De Hoge Raad heeft in zijn beoordeling vastgesteld dat voor onderzoek door de cassatierechter alleen middelen van cassatie in aanmerking komen die voldoen aan de wettelijke vereisten. Dit houdt in dat er een stellige en duidelijke klacht moet zijn over de schending van een rechtsregel of het verzuim van een toepasselijk vormvoorschrift door de rechter die de bestreden uitspraak heeft gedaan. De Hoge Raad oordeelde dat de schriftuur van de verdachte niet aan deze vereisten voldeed.

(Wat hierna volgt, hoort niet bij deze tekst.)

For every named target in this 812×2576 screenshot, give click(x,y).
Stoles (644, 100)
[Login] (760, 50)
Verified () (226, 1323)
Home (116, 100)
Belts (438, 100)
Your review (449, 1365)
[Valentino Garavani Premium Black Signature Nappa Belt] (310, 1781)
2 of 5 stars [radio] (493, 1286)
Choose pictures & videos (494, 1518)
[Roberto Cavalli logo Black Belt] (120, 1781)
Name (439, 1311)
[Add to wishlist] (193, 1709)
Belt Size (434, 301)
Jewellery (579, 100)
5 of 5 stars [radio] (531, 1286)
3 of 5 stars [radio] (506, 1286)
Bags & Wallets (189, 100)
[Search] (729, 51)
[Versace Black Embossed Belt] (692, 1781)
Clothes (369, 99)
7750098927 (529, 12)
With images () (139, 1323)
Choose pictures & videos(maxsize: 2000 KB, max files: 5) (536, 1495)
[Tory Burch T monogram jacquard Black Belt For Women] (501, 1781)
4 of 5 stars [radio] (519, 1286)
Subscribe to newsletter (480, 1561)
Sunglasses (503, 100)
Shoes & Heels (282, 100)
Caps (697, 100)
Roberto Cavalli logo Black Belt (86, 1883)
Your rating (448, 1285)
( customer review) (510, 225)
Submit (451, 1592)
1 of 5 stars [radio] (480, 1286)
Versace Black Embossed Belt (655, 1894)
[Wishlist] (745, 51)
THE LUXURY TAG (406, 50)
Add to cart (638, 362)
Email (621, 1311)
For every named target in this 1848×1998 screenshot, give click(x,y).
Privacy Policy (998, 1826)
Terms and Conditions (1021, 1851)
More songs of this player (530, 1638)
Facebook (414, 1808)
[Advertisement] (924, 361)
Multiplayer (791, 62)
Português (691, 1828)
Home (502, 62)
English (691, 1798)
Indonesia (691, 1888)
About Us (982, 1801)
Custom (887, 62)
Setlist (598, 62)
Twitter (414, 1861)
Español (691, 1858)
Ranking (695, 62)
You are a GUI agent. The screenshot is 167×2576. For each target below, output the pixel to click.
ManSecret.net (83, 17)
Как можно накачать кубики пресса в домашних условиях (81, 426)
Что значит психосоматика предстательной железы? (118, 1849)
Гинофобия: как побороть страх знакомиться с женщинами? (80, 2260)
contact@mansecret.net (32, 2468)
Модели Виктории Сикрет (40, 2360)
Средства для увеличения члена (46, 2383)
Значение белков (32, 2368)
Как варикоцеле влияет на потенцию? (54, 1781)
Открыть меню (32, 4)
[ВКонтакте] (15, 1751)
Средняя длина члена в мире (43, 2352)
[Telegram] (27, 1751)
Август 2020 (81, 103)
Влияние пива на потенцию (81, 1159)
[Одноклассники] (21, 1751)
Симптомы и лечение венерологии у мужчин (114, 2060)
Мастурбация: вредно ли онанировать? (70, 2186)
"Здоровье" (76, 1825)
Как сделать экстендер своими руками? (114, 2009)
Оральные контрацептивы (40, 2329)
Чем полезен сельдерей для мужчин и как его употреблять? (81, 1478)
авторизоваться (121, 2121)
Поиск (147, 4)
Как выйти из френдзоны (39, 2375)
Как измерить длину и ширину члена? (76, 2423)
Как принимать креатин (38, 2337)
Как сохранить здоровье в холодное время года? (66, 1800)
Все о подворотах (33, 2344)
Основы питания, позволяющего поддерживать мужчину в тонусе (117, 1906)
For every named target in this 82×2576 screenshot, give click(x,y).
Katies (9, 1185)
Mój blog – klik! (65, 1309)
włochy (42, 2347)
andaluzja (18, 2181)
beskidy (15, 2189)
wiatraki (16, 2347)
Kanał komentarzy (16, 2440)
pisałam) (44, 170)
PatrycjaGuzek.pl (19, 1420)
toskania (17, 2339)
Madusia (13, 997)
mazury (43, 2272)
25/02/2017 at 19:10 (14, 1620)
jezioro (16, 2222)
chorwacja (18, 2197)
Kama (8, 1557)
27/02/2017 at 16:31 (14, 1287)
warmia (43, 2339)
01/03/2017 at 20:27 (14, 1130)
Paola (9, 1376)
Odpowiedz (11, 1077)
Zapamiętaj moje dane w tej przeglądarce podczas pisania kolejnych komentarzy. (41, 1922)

Daarom heeft de Hoge Raad, in overeenstemming met artikel 80a van de Wet op de rechterlijke organisatie, het beroep van de verdachte niet-ontvankelijk verklaard. Dit arrest is gewezen door de vice-president A.J.A. van Dorst, samen met de raadsheren J. de Hullu en V. van den Brink, en is uitgesproken ter openbare terechtzitting.